LEF : Oui, comme tu le dis, nous vivons dans un drôle de monde, une époque particulièrement compliquée, mais nous ne pouvons pas détester internet et la technologie car notre groupe fonctionne grâce à internet. Nous enregistrons nos albums à distance, nous trouvons le temps de nous rencontrer, tout particulièrement pour Ramagehead, moi et Colin, nous avons rencontré Pat alors qu’il traversait l’Italie avec The Stick Men, mais habituellement nous avons besoin d’internet pour collaborer à distance, et du coup nous ne pouvons pas juste voir internet comme une terrible créature démoniaque. Cela fait partie de notre société et nous pouvons faire avec, nous faisons mieux grâce à internet, mais j'estime qu'internet et la technologie sont en train d’envahir nos corps dangereusement, nos perceptions, notre façon de penser, ce que nous ressentons a complètement changé à cause d'Internet, à cause des médias sociaux. C’est effrayant, terrifiant.
Nous ne parlons pas de sujets particuliers dans nos paroles, nous préférons laisser de l’espace pour l’interprétation, laisser les gens réfléchir, nous ne racontons pas une histoire, nous essayons de créer, au travers de la musique et des mots, une vision, un scénario, mais l’interprétation dépend de qui écoute. Assurément, nous avons été influencés par les médias sociaux, comme par exemple cette animation que j’ai conçu pour ‘Kneel to nothing’. Je voulais mettre en évidence les problèmes liés au fait d’être toujours connecté, et ce que cela pouvait apporter à notre existence, cela faisait partie du concept. Mais ce n’était pas juste ça, si tu vois ce que je veux dire. Les médias sociaux et le problème d’être connecté avec la technologie sont une partie du concept mais il y a bien plus.

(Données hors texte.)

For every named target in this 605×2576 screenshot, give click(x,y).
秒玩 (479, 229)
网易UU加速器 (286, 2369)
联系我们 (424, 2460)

Jean-Christophe : Des titres courts, des albums courts...
LEF : Oui (rires).
Jean-Christophe : Vous êtes très loin du modèle progressif. Comment pourrais-tu définir votre musique ?
LEF : Comment pourrais-TU définir notre musique toi ?
Jean-Christophe : Moi ? Impossible !
LEF : (rires) Merci beaucoup, j’aime ça, impossible, c’est un bon genre musical (rires).
Impossible est la parfaite définition, je l’aime, je l’utiliserai, tu devrais déposer le nom (rires). Je n’aime pas que notre musique soit vue comme du prog ou du rock alternatif. C’est sans doute un truc que les journalistes font pour que les gens qui les lisent sachent ce qu’ils vont lire. Mais ce n’est pas notre problème. Ce n’est pas comme si, lorsque que nous composons une nouvelle musique nous pensions “Ok ça devrait sonner comme ceci, ou comme cela” ou “Ça devrait être de tel genre”. Nous essayons d’exprimer nos sentiments et pensées de la manière la plus courte, la plus rapide et la plus forte possible. Nous laissons beaucoup de place à l’improvisation et nous essayons de ne pas sur-produire nos albums parce que nous voulons garder l’émotion intacte dans la musique. Cela doit arriver tel quel, tel que nous le ressentons, afin que cela parvienne à notre public comme nous le percevons. Nous ne voulons pas sonner progressif ou alternatif, nous voulons sonner honnêtes.
Jean-Christophe : Est-ce que ton travail dans le cinéma a une influence sur la musique de O.R.k. et comment ?
LEF : Eh bien, travailler dans le cinéma t’oblige probablement à avoir une visions plus large, donc composer de la musique fait partie d'une vision plus large. Tu gardes également cette vision sur tes autres projets comme O.R.k.. Tu essayes de transformer cette vision avec ton groupe et la musique que tu fais avec le groupe. Tu ne penses pas en terme de notes, accords et mélodies, c’est plus que ça. Lorsque nous composons, nous essayons de transférer nos pensées et sentiments aux instruments.
Le cinéma. Oui, cela aide énormément. J’aime écrire de la musique pour des films parce que cela me pousse à suivre certaines directions. Je ne peux pas juste suivre mon instinct. Tu ne peux pas faire ça parce qu’il y a un réalisateur, tu dois suivre ce qu’il veut faire. Cela aide aussi à suivre un certain chemin et à rester concentré sur ce que tu fais. Je pense que cela m'aide à écrire de la musique de manière plus ciblée.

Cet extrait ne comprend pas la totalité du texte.